Claudia Dias gaat de komende zeven jaren met verschillende gesprekspartners de confrontatie aan; ‘sparren’ zou je wellicht kunnen zeggen. De weerslag van dit gesprek heeft ze in elk geval in de vorm van een bokswedstrijd willen vatten. We zien een bokswedstrijd naar de officiële regels waar een verbinding wordt gemaakt met de Rumble in the Jungle. Wat is de afstand tussen Kinshasa en Lissabon? Wat is de afstand tussen Lissabon en Berlijn? Is afstand een gewelddadig gegeven?
12 ronden lang wordt de uitputtingsslag bijgestaan door enkel vragen. Het publiek zit rondom de ring. Elke rond sluit af met een terugkerende zin, elke ronde wordt er een woord aan toegevoegd; Om beter na te denken moeten we leren betere vragen te stellen.
Inhoudelijk komen de klappen hard binnen; postkoloniale verhoudingen, kritiek op onverschillig burgerschap, het bankwezen, de negatie van het politieke… alles krijgt er van langs. wanneer de bokshandschoenen in ronde 11 uitgaan en harde schoppen afgewisseld worden met omhelzingen, vergezeld van vragen over liefde (kunnen we onze tegenstanders liefhebben? is de manier waarop we mensen om ons heen behandelen beïnvloed door onze politiek?) ben ik ontroerd. Dias lijkt een pleidooi te willen doen voor de strijd van woord en idee, ons bewust te willen maken van het verschil tussen een tegenstander en een vijand. Het contract tussen de grote, zwevende vragen en de concrete klappen en regels van het boksen zorgen dat je kijkt en luistert/leest op verschillende niveau’s; zo heeft de voorstelling impact op ons hoofd, ons hart en onze ‘guts’.

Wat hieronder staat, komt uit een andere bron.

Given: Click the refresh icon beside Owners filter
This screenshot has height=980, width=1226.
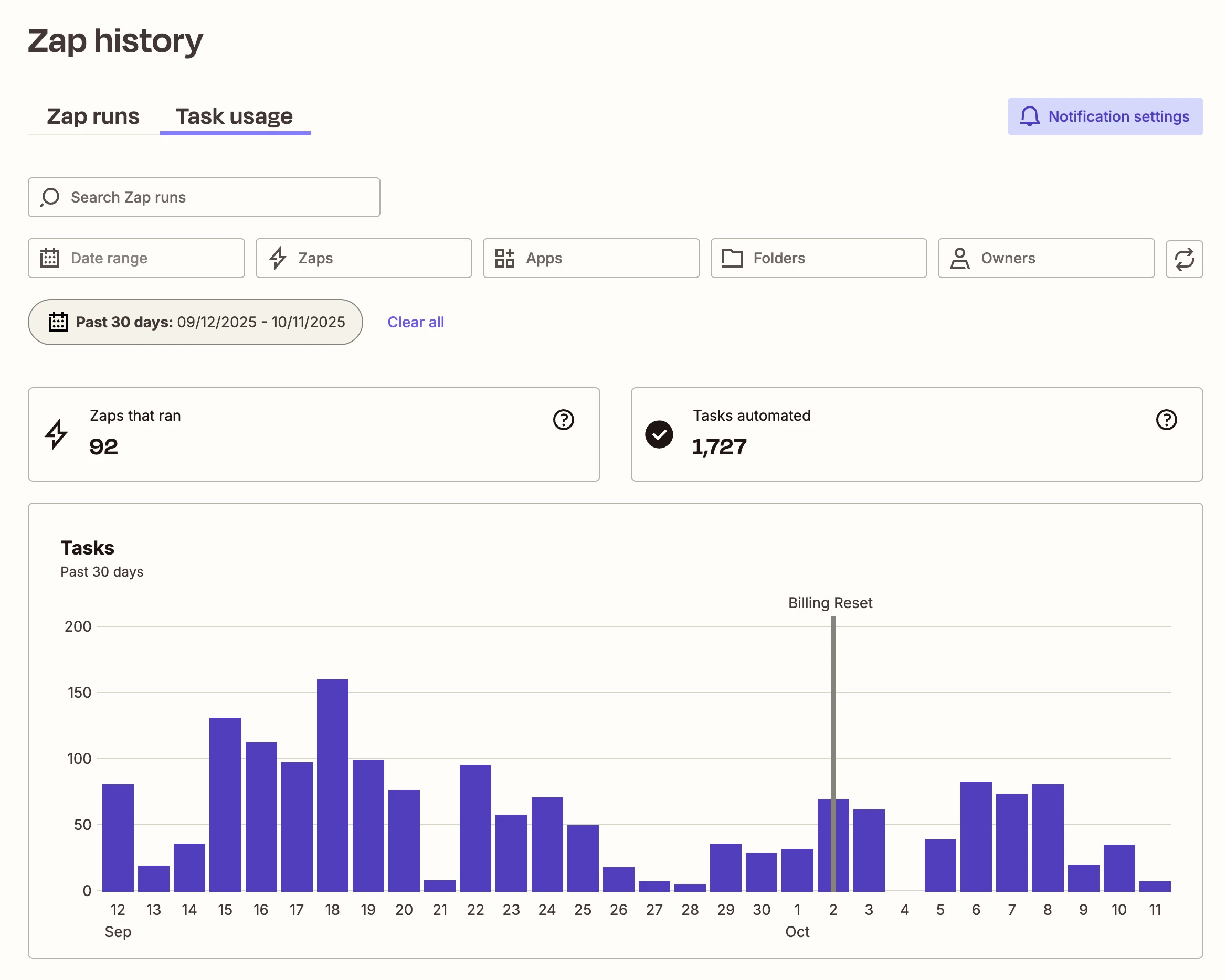Looking at the screenshot, I should [x=1184, y=259].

Laten we hopen dat publiek in de rest van het land deze vragende woordenstrijd ook nog mee mag maken (net als de prachtvoorstellingen van Sarah van Hee, Cristian Plana, Niwa Gekidan Penino en Teatro el Publico), en zich vooral niet laat afschrikken door recensenten met aannames over de ervaringen van De Toeschouwer.
Beste Jonathan,
Er is een verschil tussen intenties en hun effect. Als je schrijft dat er een contract is tussen de vragen en de klappen wil ik dat best geloven. Maar je conclusie deel ik niet. De, inderdaad, grote vragen zijn zo talrijk (230!) en veelal zo abstract dat de impact op het hoofd al gauw verdampt. Wat er dan rest is een ingestudeerde bokswedstrijd die in de verste verte niet de impact van Rumble in the Jungle kan benaderen. Ook niet als metafoor.

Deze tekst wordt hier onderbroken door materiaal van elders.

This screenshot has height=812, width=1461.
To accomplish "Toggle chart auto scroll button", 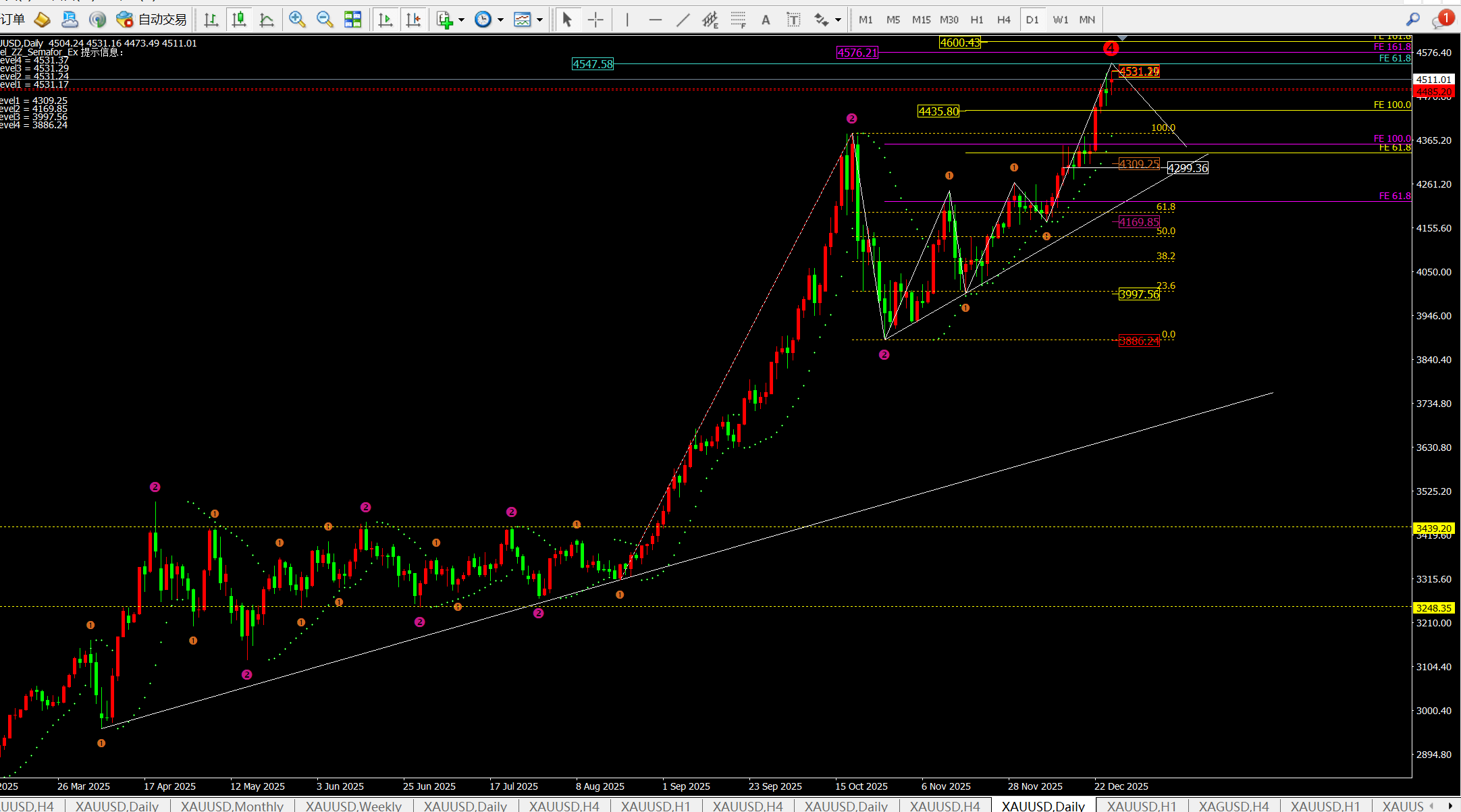I will pos(386,20).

Voor de overige reageerders: excuses voor de experimentele vorm van de recensie.
Hallo Luuk,
dank voor je verheldering.
Ik zie dat ik een spelfoutje heb gemaakt, wat stom. ik bedoelde namelijk een contrast tussen de vragen en de klappen. Ik vond de bokswedstrijd eigenlijk helemaal niet ingestudeerd overkomen… af en toe leken ze er echt op los te meppen, waarbij ze elkaar toch ook ergens hebben moeten sparen. Wat zou er gebeuren als er echt iemand KO gaat? ook een boeiende vraag toch? hoe speel je een bokswedstrijd? is dat überhaupt mogelijk…
Ik ben het met je eens dat 230 vragen naar huis meenemen mij ook zeker niet gelukt is. Maar de thema’s, de doodsimpele ‘bevraging’ en het blijven leren betere vragen te stellen is mij erg bijgebleven.

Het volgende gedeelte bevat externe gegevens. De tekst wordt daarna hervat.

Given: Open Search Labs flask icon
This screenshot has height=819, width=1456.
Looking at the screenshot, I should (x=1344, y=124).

Misschien komt het omdat deze kunstenaar zichzelf op radicale wijze als ‘politiek zijn’ ziet, wat ik erg fascinerend vind en soms een beetje mis bij Nederlandse makers.
Nogmaals dank voor je verheldering, ik kijk uit naar de overige recensies van Noorderzon van de voorstellingen die ik zelf helaas niet kan bijwonen.